Achter Artikel. Die Bewunderung ist Ursache des Ergötzens.
a) Dagegen sagt I. Damascenus (2. de orth. fide 22.): „Bewundern ist eigen einer Natur, die unwissend ist.“ Unwissenheit aber ist kein Grund zur Freude. II. Das „Sich-Wundern“ ist der Anfang der Weisheit, gleichsam der Weg zur Erforschung der Wahrheit; so heißt es im Beginne der Metaphysik des Aristoteles. Angenehmer und ergötzlicher nun ist es, bereits Gekanntes zu betrachten wie Unbekanntes zu erforschen, schreibt Aristoteles (10.Ethic. 7); da dies Schwierigkeiten hat jenes aber nicht, Ergötzen aber verursacht wird von einer ungehinderten Thätigkeit. Also ist Bewunderung kein Grund für ein Ergötzen.
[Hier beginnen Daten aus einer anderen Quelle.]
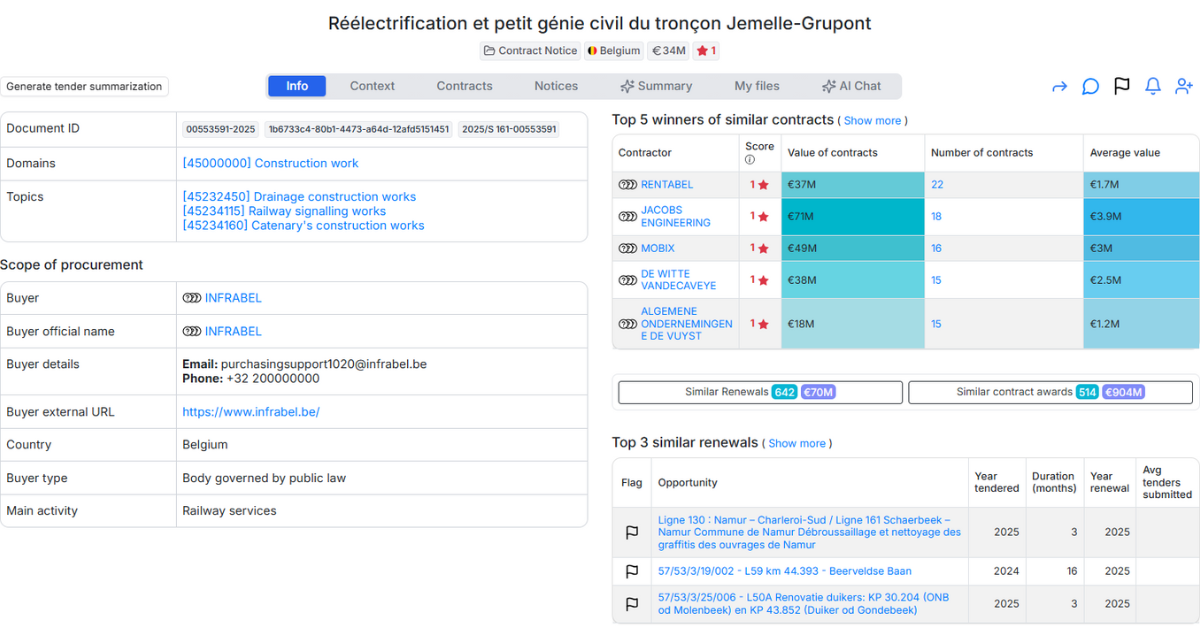The width and height of the screenshot is (1200, 628).
Task: Click the red star rating badge
Action: [x=706, y=51]
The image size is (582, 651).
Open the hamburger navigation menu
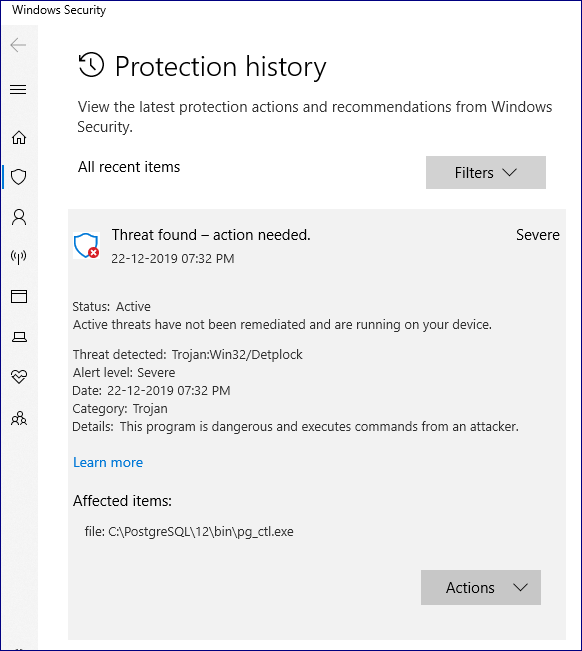click(x=18, y=89)
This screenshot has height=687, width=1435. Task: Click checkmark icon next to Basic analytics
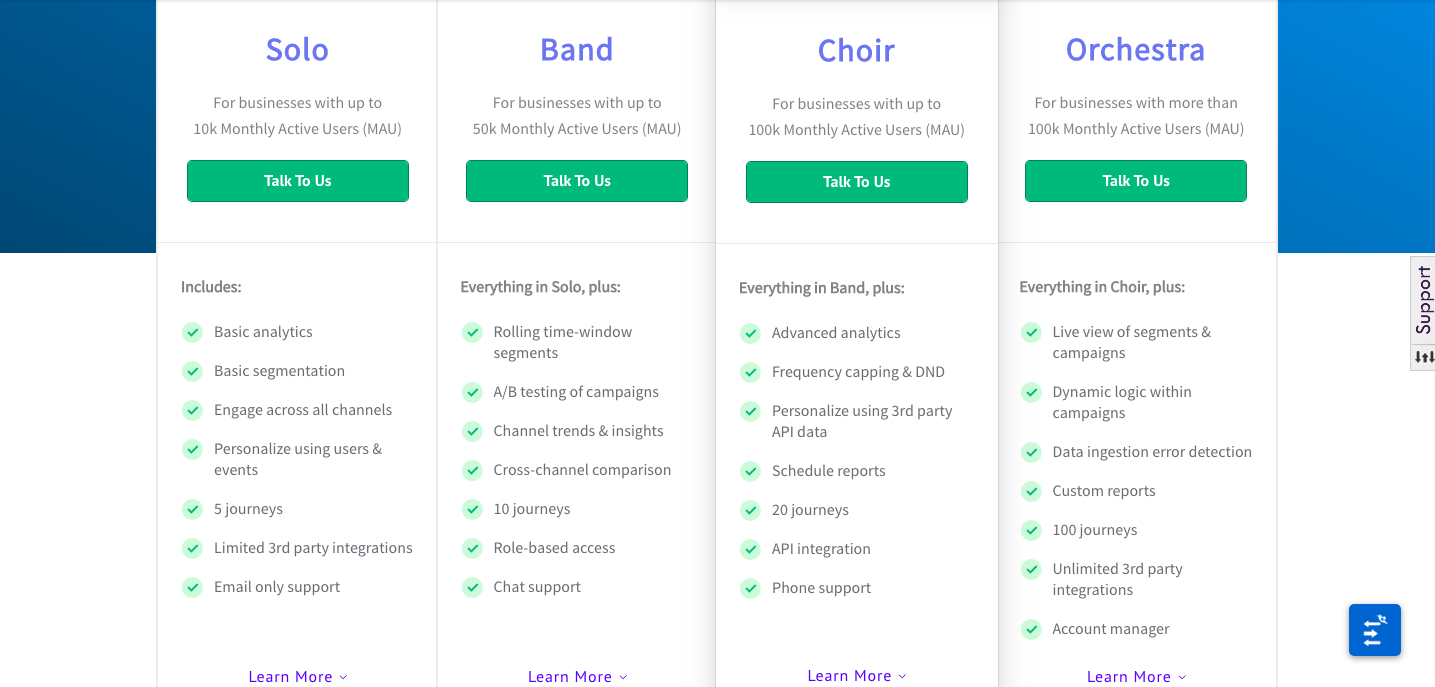(x=192, y=332)
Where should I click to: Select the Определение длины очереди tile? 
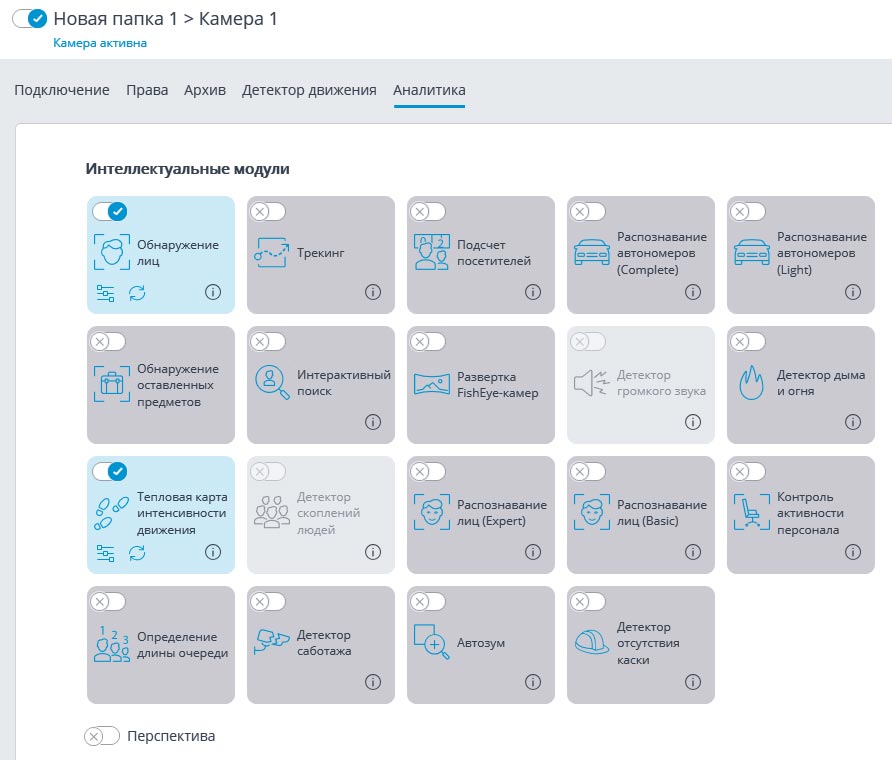pyautogui.click(x=160, y=645)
III. Ein jeder ergötzt sich am Gewohnten, weshalb ja die Thätigkeiten, welche aus den zur Gewohnheit gewordenen Zuständen hervorfließen, Ergötzen bereiten. Was aber man gewohnt ist, das ist nicht mehr Gegenstand der Bewunderung, wie Augustinus (sup. Joann. tract. 24) sagt. Also ist Bewunderung im Gegensatze zur Begründung des Ergötzens. Auf der anderen Seite sagt Aristoteles (I. Rhet. 11): „Bewunderung verursacht Ergötzen.“
b) Ich antworte, daß es Ergötzen bereitet, wenn man das Ersehnte erreicht. Je mehr also ein Gut ersehnt worden, desto größer wird das Ergötzen daran sein. Und im Vermehren der Sehnsucht liegt bereits ein Ergötzen, insofern die Hoffnung, den geliebten Gegenstand zu besitzen, schon Vergnügen macht. Nun ist die Bewunderung eine gewisse Sehnsucht, etwas zu wissen. Denn jener bewundert oder wundert sich, der die Wirkung sieht, aber die Ursache davon nicht kennt; oder der die Ursache wohl kennt, jedoch deren Verhältnis zur Wirkung übersteigt seine Fassungskraft. Deshalb also ist die Verwunderung Ursache des Ergötzens, insofern sie nämlich die Hoffnung mit sich verbunden hat, die Kenntnis dessen zu erreichen, was zu wissen man sich sehnt. Aus diesjem Grunde sind demgemäß alle bewundernswerten Dinge Quelle von Ergötzen, wie etwas Seltenes. Denn die Seele freut sich am Vergleichen des einen mit dem anderen, was eine der Natur der Vernunft gemäße Thätigkeit ist, wie Aristoteles sagt. (Poëtica c. 4.) Und deshalb ist es auch Grund des Ergötzens, aus großen Gefahren befreit zu werden, weil es bewundernswert ist.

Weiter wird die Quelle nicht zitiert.